Several factors may contribute to mitigate the dispersion and deposition of metal contaminants in sediments. Among these are the magnitude of potentially acid runoffs and the dimension of the mines or tailings that generate them. Thanks to the semi-arid climate of the region, it is expected that rainfall scarcity will contribute to the formation of relatively low volumes of acid mine drainage (AMD) and only if the mineralogical characteristics of exposed subsurface materials in mines and tailings are currently suitable for such process to occur (Anawar 2013). This despite the fact that high temperatures, prevalent in hot semi-arid areas, enhance microbial sulphur-reducing activity (Masson et al. 2007).
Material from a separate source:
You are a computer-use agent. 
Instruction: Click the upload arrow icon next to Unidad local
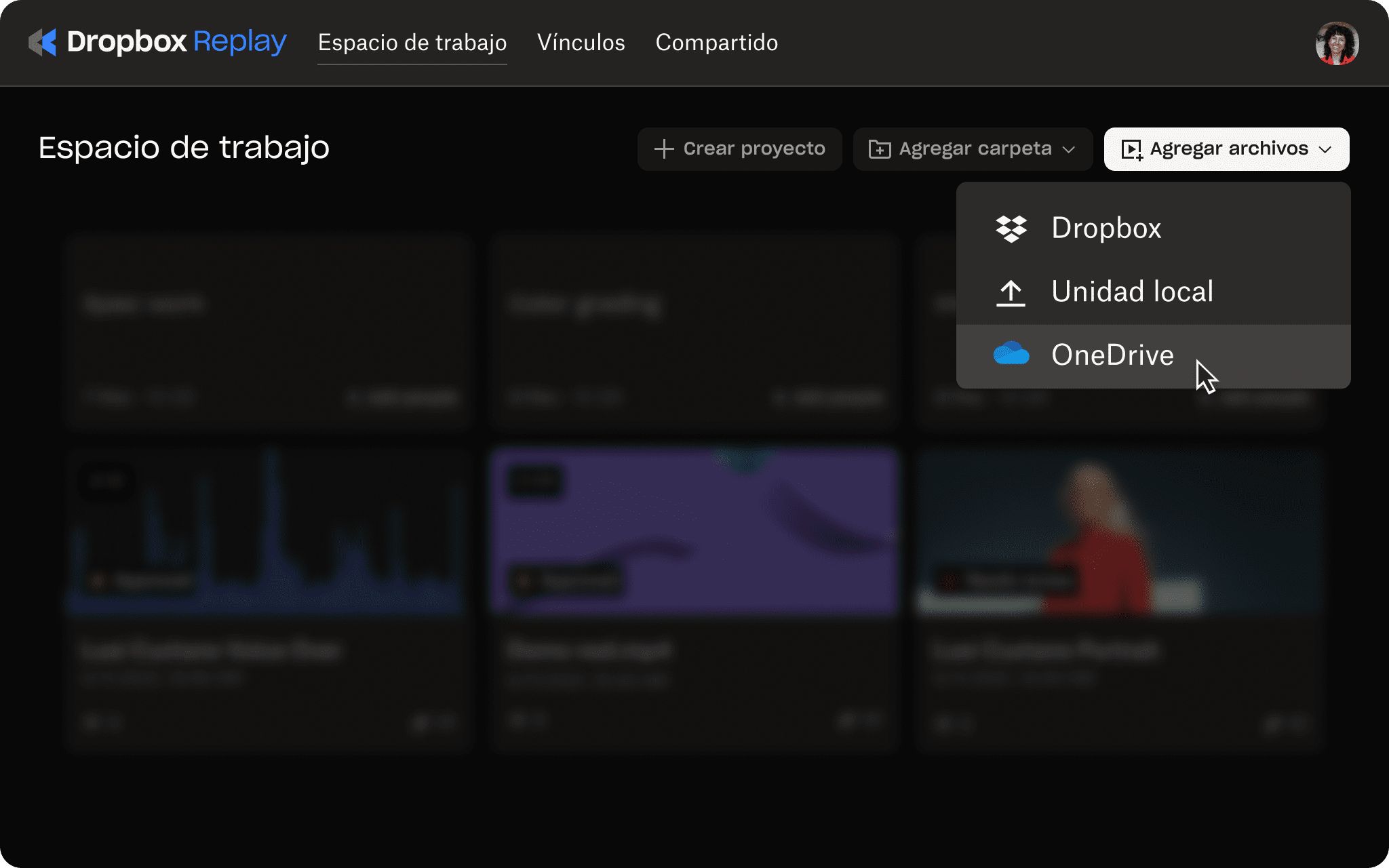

Furthermore, the torrential character of precipitation during summer, typical of arid zones, would favor the dilution of acid runoffs that might be generated (Chapman et al. 1983; Hudson-Edwards et al. 1996; Gomez-Alvarez 2007).
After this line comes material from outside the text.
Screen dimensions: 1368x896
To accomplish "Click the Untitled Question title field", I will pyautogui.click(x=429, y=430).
Another factor likely influencing AMD generation is the exposure time of mining waste to weathering conditions, especially considering that these mining operations are relatively small or very small. It is certainly not easy to determine the antiquity of the abandoned mines in this area; however, it is possible that reiterative leaching processes taking place during long periods have resulted in a poor capacity to emit acid runoffs at present and, consequently, in a decline in metal mobility. In this regard, it would be necessary to perform mineralogical analyses in the accumulations of residual material and pits to determine their current capacity to generate acid mine drainage and to quantify the presence of metals and metalloids susceptible of becoming mobilized by it. Another factor that favors mitigation of AMD adverse effects is the distance between the emission point and the location of the study site. The abandoned mines considered in this project are located at a linear distance of 5 km or less from the river bed. However, only the sampling points “8 Hermanos Upstream”, “8 Hermanos Downstream” and “El Lavadero” were much closer to a potential contamination source than to the river, while the opposite was true for the rest. Nevertheless, the fact that very similar pH levels were observed in all sampling sites suggests that a diminished capacity to produce AMD currently exists in the mining sites near the streams under study at current environmental conditions.
In any case, pH levels in the analyzed sediments indicate limited propensity to induce the mobilization of metallic cations; furthermore, metal retention capacity of soils is expected to achieve its maximum at circumneutral pH (Burgos et al. 2006). The mobilization of oxyanions, on the other hand, such as those formed by arsenic, could potentially be favored. The mobilization or remobilization of arsenic oxyanions from sediments is a function of the solubility of the chemical species to which they are bound. In addition, it is also strongly influenced by the feasibility that a negative charge be generated on the surface of insoluble metal oxides to which oxyanions may be adhered by sorption processes. Metal oxides’ surface charge is controlled by the pH of the liquid phase engulfing them and the chemical structure of the sorbent (Magalhaes 2002; Guzmán et al. 2016). In this sense, it has been established that in general the metallic arsenites are more soluble than their corresponding arsenates and that arsenites tent to be adsorbed in a lower proportion by metal oxides than arsenates at circumneutral pH (Magalhaes 2002).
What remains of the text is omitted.